##### Given data
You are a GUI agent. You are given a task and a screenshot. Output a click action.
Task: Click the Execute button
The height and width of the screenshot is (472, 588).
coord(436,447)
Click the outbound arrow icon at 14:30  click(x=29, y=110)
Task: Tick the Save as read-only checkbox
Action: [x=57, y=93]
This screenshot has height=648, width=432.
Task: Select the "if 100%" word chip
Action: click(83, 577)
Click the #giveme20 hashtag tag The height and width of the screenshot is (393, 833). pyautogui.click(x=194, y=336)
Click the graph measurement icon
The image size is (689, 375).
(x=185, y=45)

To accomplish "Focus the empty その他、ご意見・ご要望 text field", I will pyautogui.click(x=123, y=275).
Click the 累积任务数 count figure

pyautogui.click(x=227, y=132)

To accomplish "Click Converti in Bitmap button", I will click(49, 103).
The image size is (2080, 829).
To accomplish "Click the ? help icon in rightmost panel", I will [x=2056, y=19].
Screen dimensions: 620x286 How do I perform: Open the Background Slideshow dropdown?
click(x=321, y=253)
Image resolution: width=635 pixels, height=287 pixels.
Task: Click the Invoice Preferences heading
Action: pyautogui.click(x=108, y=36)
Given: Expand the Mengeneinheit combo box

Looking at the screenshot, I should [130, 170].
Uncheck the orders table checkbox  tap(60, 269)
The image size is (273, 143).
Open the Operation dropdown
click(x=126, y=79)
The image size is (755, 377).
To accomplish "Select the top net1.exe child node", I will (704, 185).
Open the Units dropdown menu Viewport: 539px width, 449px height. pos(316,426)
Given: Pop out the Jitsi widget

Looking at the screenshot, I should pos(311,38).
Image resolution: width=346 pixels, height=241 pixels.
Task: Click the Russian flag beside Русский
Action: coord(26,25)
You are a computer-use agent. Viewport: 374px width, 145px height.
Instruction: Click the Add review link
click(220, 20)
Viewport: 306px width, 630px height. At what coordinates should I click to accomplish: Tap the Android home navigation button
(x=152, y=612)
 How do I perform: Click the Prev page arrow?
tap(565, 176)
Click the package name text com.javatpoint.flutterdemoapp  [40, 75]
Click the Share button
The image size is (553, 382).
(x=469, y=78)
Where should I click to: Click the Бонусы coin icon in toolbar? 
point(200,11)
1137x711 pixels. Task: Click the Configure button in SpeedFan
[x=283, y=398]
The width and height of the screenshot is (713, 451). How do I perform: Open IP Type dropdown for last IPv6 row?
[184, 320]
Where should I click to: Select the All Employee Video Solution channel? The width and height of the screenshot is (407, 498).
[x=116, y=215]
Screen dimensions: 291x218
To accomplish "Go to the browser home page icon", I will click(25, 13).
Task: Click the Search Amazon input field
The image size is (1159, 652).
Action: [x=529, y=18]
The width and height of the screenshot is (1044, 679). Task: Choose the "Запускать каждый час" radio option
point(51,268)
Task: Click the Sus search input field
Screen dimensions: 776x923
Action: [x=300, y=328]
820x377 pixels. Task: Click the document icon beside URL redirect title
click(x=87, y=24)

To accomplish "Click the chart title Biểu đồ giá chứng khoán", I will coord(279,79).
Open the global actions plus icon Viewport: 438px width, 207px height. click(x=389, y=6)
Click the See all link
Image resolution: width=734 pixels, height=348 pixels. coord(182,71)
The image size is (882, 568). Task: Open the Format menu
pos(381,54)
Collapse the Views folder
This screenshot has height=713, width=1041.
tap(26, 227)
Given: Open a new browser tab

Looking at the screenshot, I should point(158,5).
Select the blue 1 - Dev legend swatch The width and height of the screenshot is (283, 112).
##########
● **Work instruction**: Within the entries above, how many lines hold the string "agent"? State the number with no other words.

● **Task output**: 2